## PROVIDED INFORMATION
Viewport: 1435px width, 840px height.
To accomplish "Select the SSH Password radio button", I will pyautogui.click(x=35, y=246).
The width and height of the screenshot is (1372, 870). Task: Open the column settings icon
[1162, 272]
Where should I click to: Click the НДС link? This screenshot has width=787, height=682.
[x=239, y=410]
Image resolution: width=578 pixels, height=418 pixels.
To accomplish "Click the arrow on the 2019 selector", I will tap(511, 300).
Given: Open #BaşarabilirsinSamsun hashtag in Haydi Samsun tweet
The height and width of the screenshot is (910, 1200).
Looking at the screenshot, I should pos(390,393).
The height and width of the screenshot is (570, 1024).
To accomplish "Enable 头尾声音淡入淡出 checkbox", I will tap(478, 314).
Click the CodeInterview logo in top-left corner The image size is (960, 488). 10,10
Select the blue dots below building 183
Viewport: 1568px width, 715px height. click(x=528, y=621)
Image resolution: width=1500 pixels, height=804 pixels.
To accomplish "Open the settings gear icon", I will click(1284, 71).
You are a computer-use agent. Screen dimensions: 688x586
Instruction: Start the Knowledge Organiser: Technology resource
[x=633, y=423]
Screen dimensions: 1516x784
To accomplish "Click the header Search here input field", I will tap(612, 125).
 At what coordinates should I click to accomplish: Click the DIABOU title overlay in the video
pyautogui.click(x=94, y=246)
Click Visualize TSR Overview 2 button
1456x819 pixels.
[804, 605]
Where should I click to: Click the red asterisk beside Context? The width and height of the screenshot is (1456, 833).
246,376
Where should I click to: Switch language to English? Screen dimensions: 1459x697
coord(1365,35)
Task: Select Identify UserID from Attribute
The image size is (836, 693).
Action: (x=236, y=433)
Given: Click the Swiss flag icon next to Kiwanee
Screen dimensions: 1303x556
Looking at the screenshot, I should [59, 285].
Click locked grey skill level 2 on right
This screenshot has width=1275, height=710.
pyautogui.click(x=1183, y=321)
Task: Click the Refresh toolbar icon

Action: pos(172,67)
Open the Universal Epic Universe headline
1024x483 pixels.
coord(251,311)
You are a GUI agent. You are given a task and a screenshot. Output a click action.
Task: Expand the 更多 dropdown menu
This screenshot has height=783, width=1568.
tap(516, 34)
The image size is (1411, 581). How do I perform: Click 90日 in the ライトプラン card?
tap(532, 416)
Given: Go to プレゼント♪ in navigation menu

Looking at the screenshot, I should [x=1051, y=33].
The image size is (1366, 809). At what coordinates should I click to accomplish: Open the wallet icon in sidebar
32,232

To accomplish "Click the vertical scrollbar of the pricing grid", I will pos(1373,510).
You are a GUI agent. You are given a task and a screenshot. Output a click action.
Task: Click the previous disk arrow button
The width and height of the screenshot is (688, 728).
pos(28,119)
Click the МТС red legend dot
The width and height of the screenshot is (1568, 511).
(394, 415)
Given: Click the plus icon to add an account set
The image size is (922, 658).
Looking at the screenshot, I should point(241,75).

## SHORT EXERCISE
Copy the listing above line for line, with nothing left out and nothing changed.

## REPLY TO THE TASK
Viewport: 1435px width, 840px height.
To accomplish "Select the SSH Password radio button", I will pyautogui.click(x=35, y=246).
The width and height of the screenshot is (1372, 870). Task: Open the column settings icon
[1162, 272]
Where should I click to: Click the НДС link? This screenshot has width=787, height=682.
[x=239, y=410]
Image resolution: width=578 pixels, height=418 pixels.
To accomplish "Click the arrow on the 2019 selector", I will tap(511, 300).
Given: Open #BaşarabilirsinSamsun hashtag in Haydi Samsun tweet
The height and width of the screenshot is (910, 1200).
Looking at the screenshot, I should pos(390,393).
The height and width of the screenshot is (570, 1024).
To accomplish "Enable 头尾声音淡入淡出 checkbox", I will tap(478, 314).
Click the CodeInterview logo in top-left corner The image size is (960, 488). 10,10
Select the blue dots below building 183
Viewport: 1568px width, 715px height. click(x=528, y=621)
Image resolution: width=1500 pixels, height=804 pixels.
To accomplish "Open the settings gear icon", I will click(1284, 71).
You are a computer-use agent. Screen dimensions: 688x586
Instruction: Start the Knowledge Organiser: Technology resource
[x=633, y=423]
Screen dimensions: 1516x784
To accomplish "Click the header Search here input field", I will tap(612, 125).
 At what coordinates should I click to accomplish: Click the DIABOU title overlay in the video
pyautogui.click(x=94, y=246)
Click Visualize TSR Overview 2 button
1456x819 pixels.
[804, 605]
Where should I click to: Click the red asterisk beside Context? The width and height of the screenshot is (1456, 833).
246,376
Where should I click to: Switch language to English? Screen dimensions: 1459x697
coord(1365,35)
Task: Select Identify UserID from Attribute
The image size is (836, 693).
Action: (x=236, y=433)
Given: Click the Swiss flag icon next to Kiwanee
Screen dimensions: 1303x556
Looking at the screenshot, I should [59, 285].
Click locked grey skill level 2 on right
This screenshot has width=1275, height=710.
pyautogui.click(x=1183, y=321)
Task: Click the Refresh toolbar icon

Action: pos(172,67)
Open the Universal Epic Universe headline
1024x483 pixels.
coord(251,311)
You are a GUI agent. You are given a task and a screenshot. Output a click action.
Task: Expand the 更多 dropdown menu
This screenshot has height=783, width=1568.
tap(516, 34)
The image size is (1411, 581). How do I perform: Click 90日 in the ライトプラン card?
tap(532, 416)
Given: Go to プレゼント♪ in navigation menu

Looking at the screenshot, I should [x=1051, y=33].
The image size is (1366, 809). At what coordinates should I click to accomplish: Open the wallet icon in sidebar
32,232

To accomplish "Click the vertical scrollbar of the pricing grid", I will pos(1373,510).
You are a GUI agent. You are given a task and a screenshot. Output a click action.
Task: Click the previous disk arrow button
The width and height of the screenshot is (688, 728).
pos(28,119)
Click the МТС red legend dot
The width and height of the screenshot is (1568, 511).
(394, 415)
Given: Click the plus icon to add an account set
The image size is (922, 658).
Looking at the screenshot, I should point(241,75).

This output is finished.